I did it the lazy way. I don't know much, but I've been told that simplicity can sometimes imply elegance. This is one possible way to do it:
public static IEnumerable<int> GetDivisors(int number)
{
var searched = Enumerable.Range(1, number)
.Where((x) => number % x == 0)
.Select(x => number / x);
foreach (var s in searched)
yield return s;
}
EDIT: As Kraang Prime pointed out, this function cannot exceed the limit of an integer and is (admittedly) not the most efficient way to handle this problem.

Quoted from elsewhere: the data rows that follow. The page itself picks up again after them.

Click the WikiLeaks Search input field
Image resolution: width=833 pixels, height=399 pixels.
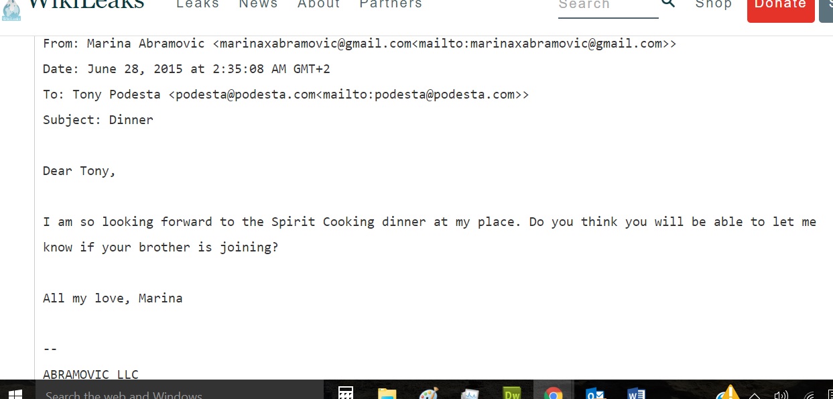608,7
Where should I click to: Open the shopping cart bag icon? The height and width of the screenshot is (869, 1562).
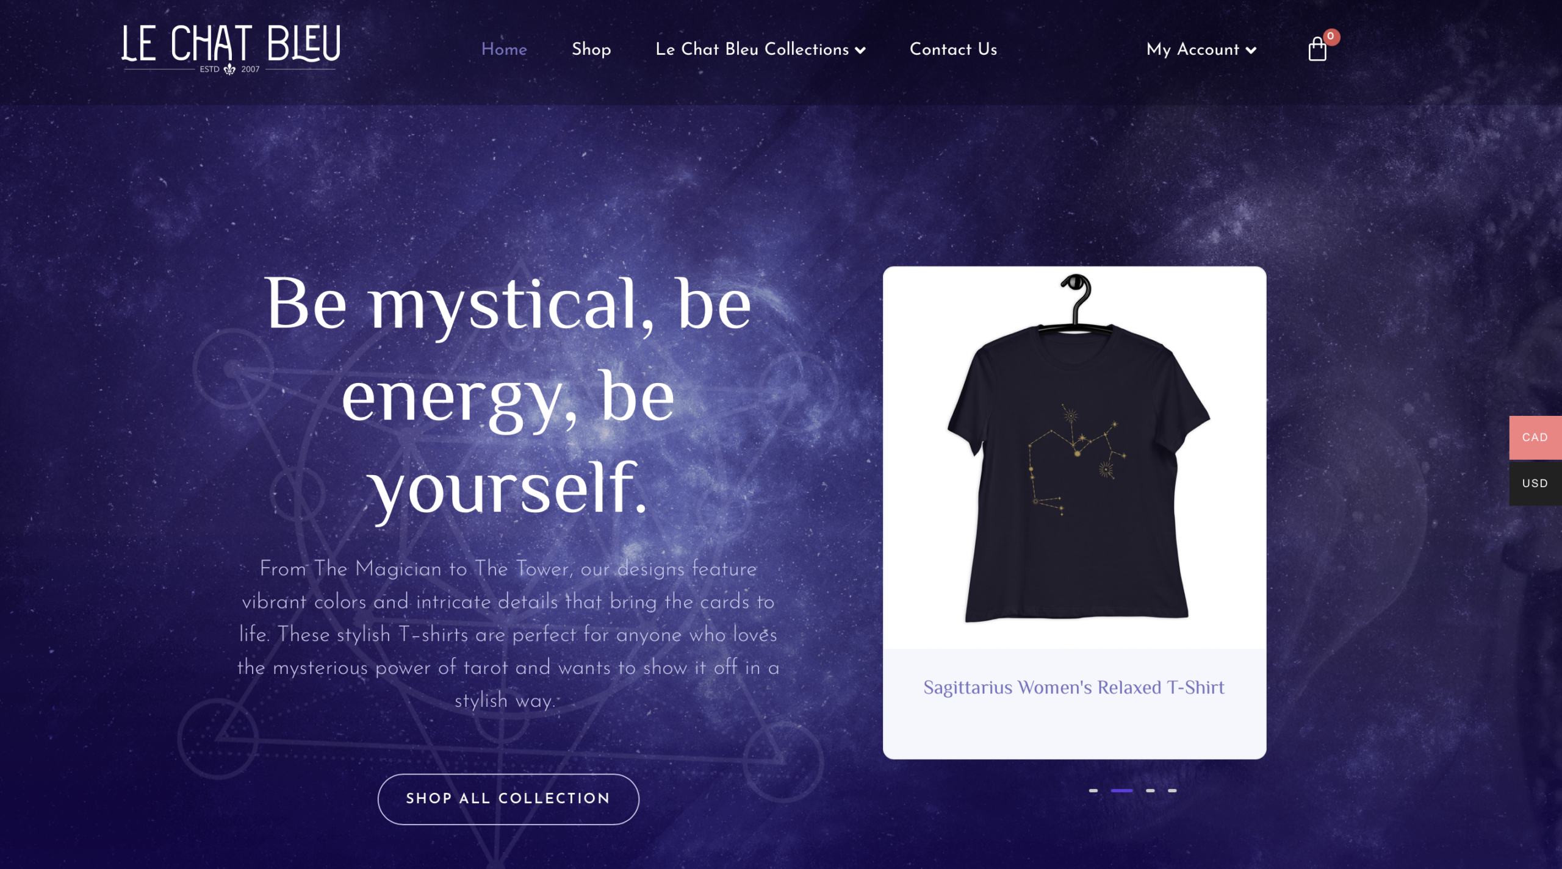click(x=1317, y=50)
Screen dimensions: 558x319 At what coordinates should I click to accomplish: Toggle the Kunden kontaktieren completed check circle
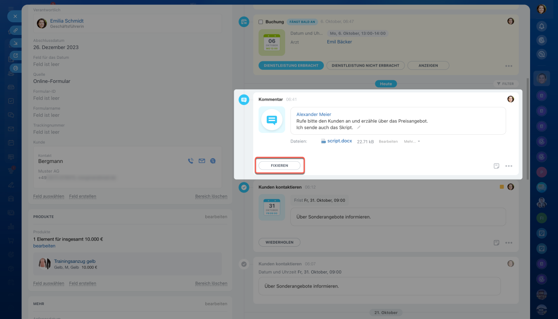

Wouldn't it also make sense to start at 2 and head towards an upper limit value that's continuously being recalculated based on the number you've just checked? See N/i (where N is the Number you're trying to find the factor of and i is the current number to check...) Ideally, instead of mod, you would use a divide function that returns N/i as well as any remainder it might have. That way you're performing one divide operation to recreate your upper bound as well as the remainder you'll check for even division.
Math.DivRem
http://msdn.microsoft.com/en-us/library/wwc1t3y1.aspx
If you use doubles, the following works: use a for loop iterating from 1 up to the number you want to factor. In each iteration, divide the number to be factored by i. If (number / i) % 1 == 0, then i is a factor, as is the quotient of number / i. Put one or both of these in a list, and you have all of the factors.

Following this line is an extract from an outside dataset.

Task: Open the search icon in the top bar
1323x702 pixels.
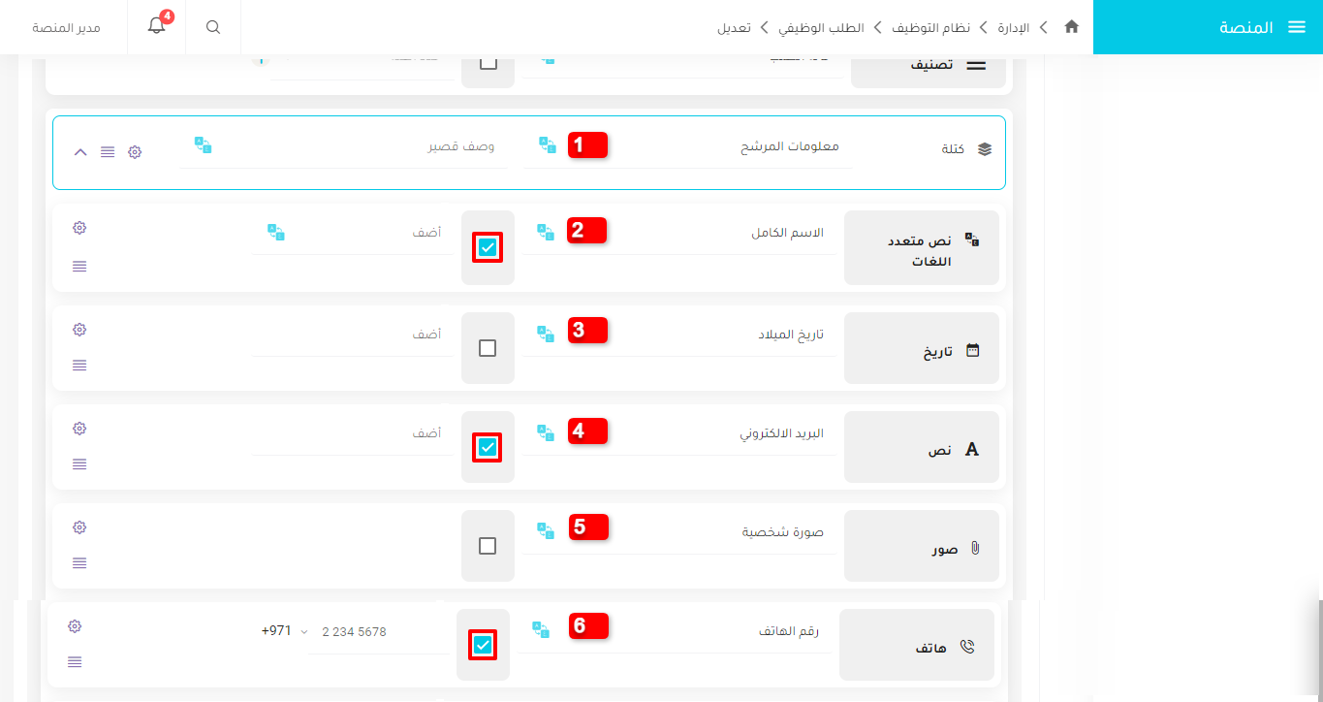Action: click(x=212, y=27)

And one more solution. Not sure if it has any advantages other than being readable..:
List<int> GetFactors(int n)
{
var f = new List<int>() { 1 }; // adding trivial factor, optional
int m = n;
int i = 2;
while (m > 1)
{
if (m % i == 0)
{
f.Add(i);
m /= i;
}
else i++;
}
// f.Add(n); // adding trivial factor, optional
return f;
}
I came here just looking for a solution to this problem for myself. After examining the previous replies I figured it would be fair to toss out an answer of my own even if I might be a bit late to the party.
The maximum number of factors of a number will be no more than one half of that number.There is no need to deal with floating point values or transcendent operations like a square root. Additionally finding one factor of a number automatically finds another. Just find one and you can return both by just dividing the original number by the found one.

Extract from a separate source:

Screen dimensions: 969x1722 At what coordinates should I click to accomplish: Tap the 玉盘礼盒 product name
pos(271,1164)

I doubt I'll need to use checks for my own implementation but I'm including them just for completeness (at least partially).
public static IEnumerable<int>Factors(int Num)
{
int ToFactor = Num;
if(ToFactor == 0)
{ // Zero has only itself and one as factors but this can't be discovered through division
// obviously.
yield return 0;
return 1;
}
if(ToFactor < 0)
{// Negative numbers are simply being treated here as just adding -1 to the list of possible
// factors. In practice it can be argued that the factors of a number can be both positive
// and negative, i.e. 4 factors into the following pairings of factors:
// (-4, -1), (-2, -2), (1, 4), (2, 2) but normally when you factor numbers you are only
// asking for the positive factors. By adding a -1 to the list it allows flagging the
// series as originating with a negative value and the implementer can use that
// information as needed.
ToFactor = -ToFactor;
yield return -1;
}
int FactorLimit = ToFactor / 2; // A good compiler may do this optimization already.
// It's here just in case;
for(int PossibleFactor = 1; PossibleFactor <= FactorLimit; PossibleFactor++)
{
if(ToFactor % PossibleFactor == 0)
{
yield return PossibleFactor;
yield return ToFactor / PossibleFactor;
}
}
}
Program to get prime factors of whole numbers in javascript code.
function getFactors(num1){
var factors = [];
var divider = 2;
while(num1 != 1){
if(num1 % divider == 0){
num1 = num1 / divider;
factors.push(divider);
}
else{
divider++;
}
}
console.log(factors);
return factors;
}
getFactors(20);
In fact we don't have to check for factors not to be square root in each iteration from the accepted answer proposed by chris fixed by Jon, which could slow down the method when the integer is large by adding an unnecessary Boolean check and a division. Just keep the max as double (don't cast it to an int) and change to loop to be exclusive not inclusive.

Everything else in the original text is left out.